▶ [INSTRUCTIONS FOR THE TASK] Every line below that contains "Kazanır" is to be copied.

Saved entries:

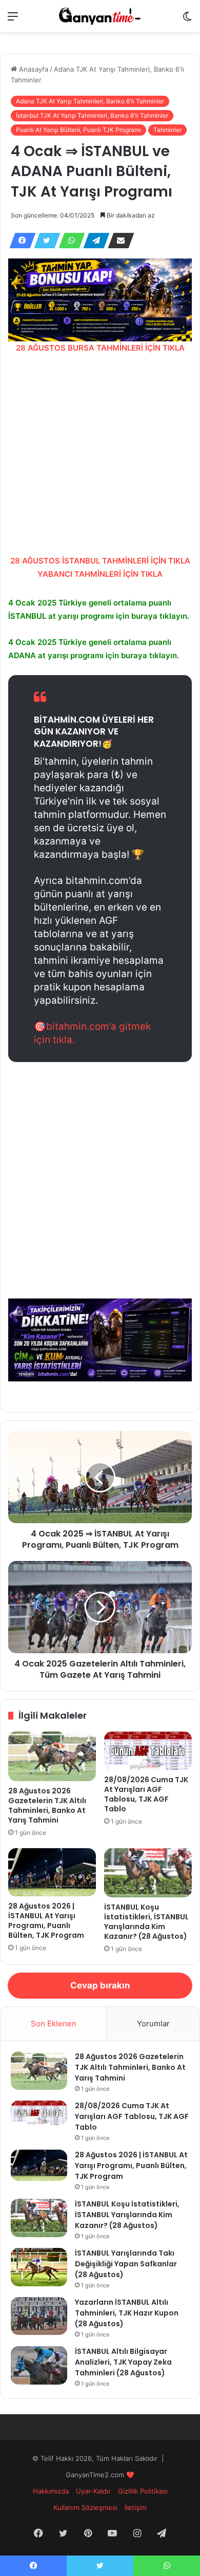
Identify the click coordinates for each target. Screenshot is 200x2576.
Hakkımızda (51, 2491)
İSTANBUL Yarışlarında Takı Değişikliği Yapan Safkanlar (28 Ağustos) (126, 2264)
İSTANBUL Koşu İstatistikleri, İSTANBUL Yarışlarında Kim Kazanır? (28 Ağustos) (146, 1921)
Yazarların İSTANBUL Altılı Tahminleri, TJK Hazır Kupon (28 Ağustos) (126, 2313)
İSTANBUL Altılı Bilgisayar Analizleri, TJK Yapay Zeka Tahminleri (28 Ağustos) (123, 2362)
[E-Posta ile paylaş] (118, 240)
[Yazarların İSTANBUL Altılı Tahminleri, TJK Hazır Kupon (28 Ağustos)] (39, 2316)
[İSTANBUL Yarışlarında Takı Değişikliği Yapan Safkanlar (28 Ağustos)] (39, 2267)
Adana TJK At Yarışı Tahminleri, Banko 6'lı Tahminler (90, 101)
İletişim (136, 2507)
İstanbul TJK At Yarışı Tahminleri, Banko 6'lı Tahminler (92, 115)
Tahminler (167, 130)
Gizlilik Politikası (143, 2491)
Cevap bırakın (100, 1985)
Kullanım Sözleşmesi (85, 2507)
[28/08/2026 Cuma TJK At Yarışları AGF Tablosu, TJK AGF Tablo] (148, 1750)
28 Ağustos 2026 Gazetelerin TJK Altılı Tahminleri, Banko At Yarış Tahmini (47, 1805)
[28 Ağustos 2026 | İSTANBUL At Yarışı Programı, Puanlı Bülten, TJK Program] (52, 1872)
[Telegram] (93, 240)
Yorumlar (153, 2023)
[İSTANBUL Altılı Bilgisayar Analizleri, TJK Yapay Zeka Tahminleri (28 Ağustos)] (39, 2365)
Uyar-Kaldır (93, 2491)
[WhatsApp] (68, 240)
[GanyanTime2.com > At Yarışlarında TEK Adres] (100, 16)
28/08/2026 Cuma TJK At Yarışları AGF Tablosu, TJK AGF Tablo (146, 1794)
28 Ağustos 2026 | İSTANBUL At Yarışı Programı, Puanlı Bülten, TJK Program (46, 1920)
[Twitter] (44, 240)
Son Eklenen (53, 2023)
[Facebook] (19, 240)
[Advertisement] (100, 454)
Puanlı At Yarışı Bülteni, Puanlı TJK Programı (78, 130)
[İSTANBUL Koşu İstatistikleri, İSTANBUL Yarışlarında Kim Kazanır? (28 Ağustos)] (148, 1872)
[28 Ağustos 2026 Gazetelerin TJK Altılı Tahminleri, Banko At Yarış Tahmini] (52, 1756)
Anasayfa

▶ [RESPONSE]
İSTANBUL Koşu İstatistikleri, İSTANBUL Yarışlarında Kim Kazanır? (28 Ağustos) (146, 1921)
[İSTANBUL Koşu İstatistikleri, İSTANBUL Yarışlarında Kim Kazanır? (28 Ağustos)] (148, 1872)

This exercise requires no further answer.